ROME « Que le ministre de la Justice envoie des inspecteurs au parquet de Milan ». Voici la réaction que l’avocat de Berlusconi et député du Peuple de la liberté (Pdl) Niccolò Ghedini a eue à la convocation des juges, qui veulent l’entendre sur l’affaire Unipol-Consorte.

Dans son interrogation de 8 pages, présentée au ministre de la Justice Angelino Alfano, Ghedini demande que l’on envisage des mesures disciplinaires à l’égard du procureur adjoint de la République Massimo Meroni.
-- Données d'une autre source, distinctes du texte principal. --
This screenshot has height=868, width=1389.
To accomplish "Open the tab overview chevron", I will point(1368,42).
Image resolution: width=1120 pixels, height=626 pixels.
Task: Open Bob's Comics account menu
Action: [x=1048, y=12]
Dans ce document, l’avocat de Berlusconi évoque entre autre des « comportements inqualifiables » de la part de ce juge milanais.

L’affaire Unipol-Consorte tourne autour de la fameuse écoute téléphonique au cours de laquelle l’ancien secrétaire des Démocrates de gauche, Piero Fassino, parlant au téléphone avec l’ancien numéro un de la banque Unipol Giovanni Consorte, prononça la phrase « Nous avons une banque ». Une conversation jamais transcrite, ni finie aux actes d’une enquête, et par conséquent théoriquement inconnue, mais qui en revanche fut publiée à la une de Il Giornale (quotidien de propriété de la famille Berlusconi, NdT). D’après le compte rendu de l’entrepreneur Fabrizio Favata, la bobine de la conversation entre Fassino et Consorte a été écouté par Silvio Berlusconi aussi. Dans le cadre de cette affaire on enquête également sur le frère du Président du conseil, Paolo Berlusconi, éditeur du quotidien milanais.

Le parquet de Milan a convoqué Ghedini à propos de cette enquête, afin de pouvoir l’interroger en tant que « personne informée sur les faits ». Convocation à laquelle Ghedini n’a pas donné suite, c’est pourquoi le juge Meroni a demandé au Conseil de la Chambre des députés de pouvoir accéder à l’accompagnement forcé de l’avocat.